• [Data lines]

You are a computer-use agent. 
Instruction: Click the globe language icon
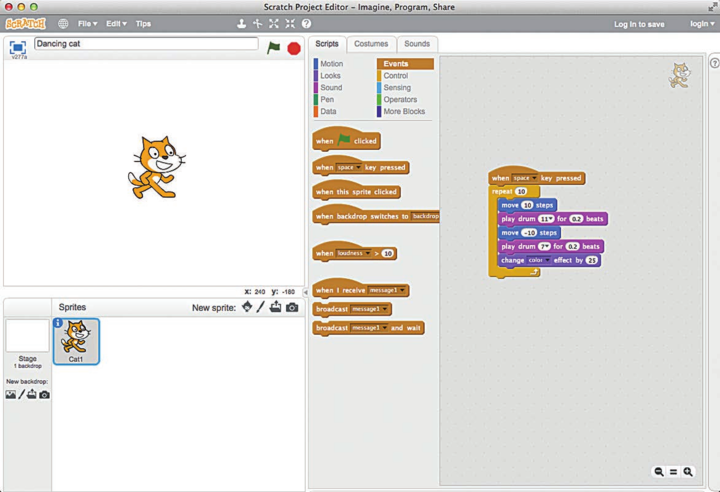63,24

---

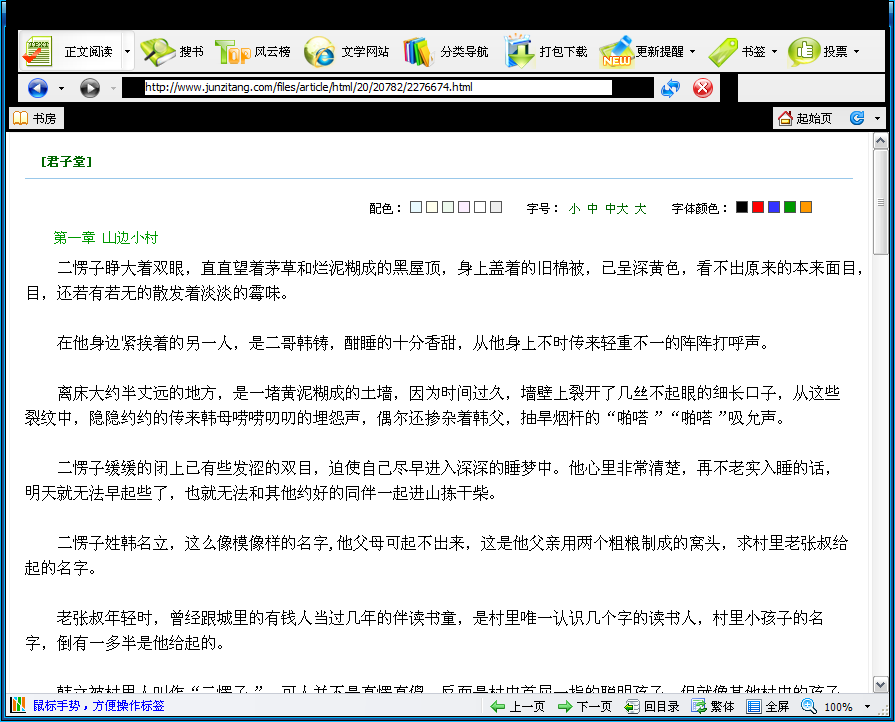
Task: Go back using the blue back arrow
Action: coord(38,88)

• [What you are asked to do] List each line of the data above that contains the string "icon". Treat uppercase and lowercase as distinct.

• [Written answer]
Instruction: Click the globe language icon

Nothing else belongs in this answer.